Generating Normal Distribution
Let's generate a normal distribution of the exercise machine usage with:
- Mean (Average): 45 kg
- Standard Deviation: 15 kg
- Sample Size: 1,000,000 people
Average: 45.000705
10 first people results: [50 30 55 60 15 25 45 40 45 30]
First Observation: Small Sample (3 people)
Results: [50 30 55]
Average: 45.0
The average matches our expected value, but let's check the next group...
Second Observation: Next 3 people
Results: [60 15 25]
Average: 33.3
Problem: Some mess is coming - the results are anomaly different. Let's take more people in our sample.
Sample of 10 people
Results: [45 40 45 30 60 55 45 60 50 30]
Average: 46.0
Next 10 people
Results: [50 30 60 45 40 35 65 45 40 40]
Average: 45.0
It seems our averages are closer now, and one of them even has the average of 45. What if we take even more people?
100 people sample
Average: 44.4
Next 100 people
Average: 44.7
Law of Large Numbers
Key Insight: It seems our average is getting closer to our hypothesized mean of 45 – and this is the Law of Large Numbers.
It states that the average of results obtained from a large number of independent random samples converges to the true value, if it exists. So, the more people we include in our experiments, the closer our sample mean will be to the true mean.

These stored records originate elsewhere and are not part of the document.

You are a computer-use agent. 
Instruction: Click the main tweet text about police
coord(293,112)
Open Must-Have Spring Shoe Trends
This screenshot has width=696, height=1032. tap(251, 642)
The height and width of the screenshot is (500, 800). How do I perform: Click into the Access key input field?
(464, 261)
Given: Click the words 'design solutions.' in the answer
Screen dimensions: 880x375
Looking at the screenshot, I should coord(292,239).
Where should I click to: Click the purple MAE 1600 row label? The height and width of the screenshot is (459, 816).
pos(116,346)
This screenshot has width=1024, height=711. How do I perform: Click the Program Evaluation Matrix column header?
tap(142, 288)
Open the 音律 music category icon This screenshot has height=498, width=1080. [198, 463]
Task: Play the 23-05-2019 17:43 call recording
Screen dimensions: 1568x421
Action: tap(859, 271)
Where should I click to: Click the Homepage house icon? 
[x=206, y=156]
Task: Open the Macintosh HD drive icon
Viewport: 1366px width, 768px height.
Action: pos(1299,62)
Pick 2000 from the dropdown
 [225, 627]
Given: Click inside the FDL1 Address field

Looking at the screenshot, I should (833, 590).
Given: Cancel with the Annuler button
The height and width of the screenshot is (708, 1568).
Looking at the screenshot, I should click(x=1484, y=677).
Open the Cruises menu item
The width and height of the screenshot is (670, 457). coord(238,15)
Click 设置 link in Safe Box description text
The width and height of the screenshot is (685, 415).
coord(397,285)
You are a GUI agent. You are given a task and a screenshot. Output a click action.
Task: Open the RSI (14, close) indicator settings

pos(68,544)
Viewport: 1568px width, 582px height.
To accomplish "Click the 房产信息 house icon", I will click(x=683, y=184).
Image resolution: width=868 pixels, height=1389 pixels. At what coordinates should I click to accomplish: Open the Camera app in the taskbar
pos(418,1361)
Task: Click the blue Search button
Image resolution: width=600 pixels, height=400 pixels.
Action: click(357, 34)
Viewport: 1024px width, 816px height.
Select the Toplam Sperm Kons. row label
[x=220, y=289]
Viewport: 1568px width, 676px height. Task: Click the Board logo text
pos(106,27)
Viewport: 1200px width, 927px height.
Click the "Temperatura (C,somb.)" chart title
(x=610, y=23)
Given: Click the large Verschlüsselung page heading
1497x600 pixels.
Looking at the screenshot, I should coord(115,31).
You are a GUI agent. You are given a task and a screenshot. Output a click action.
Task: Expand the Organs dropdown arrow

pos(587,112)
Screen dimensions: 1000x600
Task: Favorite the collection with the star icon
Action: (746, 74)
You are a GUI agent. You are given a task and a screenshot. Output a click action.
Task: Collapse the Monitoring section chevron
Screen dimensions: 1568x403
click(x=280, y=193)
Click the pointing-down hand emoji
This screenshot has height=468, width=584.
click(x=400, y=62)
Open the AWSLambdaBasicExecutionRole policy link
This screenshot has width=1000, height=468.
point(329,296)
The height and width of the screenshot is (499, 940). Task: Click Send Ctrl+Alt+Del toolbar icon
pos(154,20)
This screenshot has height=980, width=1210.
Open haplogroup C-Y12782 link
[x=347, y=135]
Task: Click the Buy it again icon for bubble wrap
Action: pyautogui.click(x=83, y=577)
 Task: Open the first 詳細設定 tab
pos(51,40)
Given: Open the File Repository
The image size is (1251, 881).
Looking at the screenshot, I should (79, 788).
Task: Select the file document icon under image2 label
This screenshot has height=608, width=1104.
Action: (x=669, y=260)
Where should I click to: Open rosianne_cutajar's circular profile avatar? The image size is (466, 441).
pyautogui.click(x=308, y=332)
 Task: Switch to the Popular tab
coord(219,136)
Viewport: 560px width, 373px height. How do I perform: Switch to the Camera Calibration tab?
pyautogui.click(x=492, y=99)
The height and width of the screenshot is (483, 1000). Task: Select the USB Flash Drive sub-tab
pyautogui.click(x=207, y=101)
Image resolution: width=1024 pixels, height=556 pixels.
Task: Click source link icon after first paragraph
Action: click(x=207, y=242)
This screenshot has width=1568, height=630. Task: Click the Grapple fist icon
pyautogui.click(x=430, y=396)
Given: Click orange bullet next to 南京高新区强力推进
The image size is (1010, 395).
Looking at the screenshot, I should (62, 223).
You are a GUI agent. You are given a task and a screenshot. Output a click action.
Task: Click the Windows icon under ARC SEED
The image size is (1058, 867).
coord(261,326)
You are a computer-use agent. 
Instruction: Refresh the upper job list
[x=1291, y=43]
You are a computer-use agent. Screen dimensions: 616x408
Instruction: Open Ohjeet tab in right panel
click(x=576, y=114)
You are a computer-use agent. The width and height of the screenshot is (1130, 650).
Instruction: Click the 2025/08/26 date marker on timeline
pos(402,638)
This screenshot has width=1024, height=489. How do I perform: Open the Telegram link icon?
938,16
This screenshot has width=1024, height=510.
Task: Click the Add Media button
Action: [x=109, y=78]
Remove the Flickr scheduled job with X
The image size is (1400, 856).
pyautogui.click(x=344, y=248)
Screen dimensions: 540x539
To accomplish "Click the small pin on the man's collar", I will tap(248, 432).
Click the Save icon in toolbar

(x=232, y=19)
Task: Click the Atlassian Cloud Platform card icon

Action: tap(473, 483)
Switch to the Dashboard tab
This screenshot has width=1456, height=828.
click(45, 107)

Central Limit Theorem in Action
But what will happen if we take random samples of 100 people and put their means on a frequency chart (X axis represents the value, Y represents the frequency every average appeared)?
Observation Results:
- 10 samples: Distribution starts taking shape
- 100 samples: More bell-shaped distribution
- 1,000 samples: Clear normal distribution emerges
Central Limit Theorem Conclusion
You see, our distribution of averages is becoming more bell-shaped, symmetric, and concentrated around the mean, like a normal distribution.
This is the Central Limit Theorem. It states that, under appropriate conditions, the distribution of a normalized version of the sample mean converges to a standard normal distribution.
PPC Marketing Example: Basics of A/B Testing
Now, let's connect this to something more practical – for example, PPC marketing. Imagine you are running Google Ads campaigns and want to know whether changing the color of your "Buy Now" button will increase your conversion rate. You can't just guess – you need data, and this is where A/B testing comes in.
A/B Testing Setup
Suppose you have two versions of a landing page:
- Version A: Original button (control)
- Version B: New button color (treatment)
You randomly split your website visitors so that half see Version A and half see Version B. After a week, you collect the number of conversions for each version.
| Version | Visitors | Conversions | Conversion Rate |
|---|---|---|---|
| A | 500 | 50 | 10% |
| B | 500 | 60 | 12% |
The Critical Question
At first glance, Version B seems better – but is it statistically significant? Could the difference of 2% just be due to random chance?
How CLT Helps in A/B Testing
This is exactly where the Central Limit Theorem (CLT) helps. The CLT tells us that if we repeatedly take random samples of visitors and calculate the conversion rate for each sample, the distribution of these sample means will approach a normal distribution. This allows us to:
- Calculate the standard error of the conversion rate.
- Build a confidence interval around the sample mean.
- Test hypotheses – for example:
- Null hypothesis: Version B is no better than Version A.
- Alternative hypothesis: Version B increases conversion rate.
Drawing Conclusions
If the confidence interval for Version B does not overlap with Version A, we can conclude that the improvement is unlikely due to chance – it's statistically significant.
In simpler terms: A/B testing + Central Limit Theorem = knowing whether your PPC change actually works, rather than just guessing.
Key Takeaway
So next time you tweak ad copy, button color, or targeting settings, remember: CLT is your friend. It turns random website clicks into actionable insights and prevents you from being misled by small random fluctuations in your data.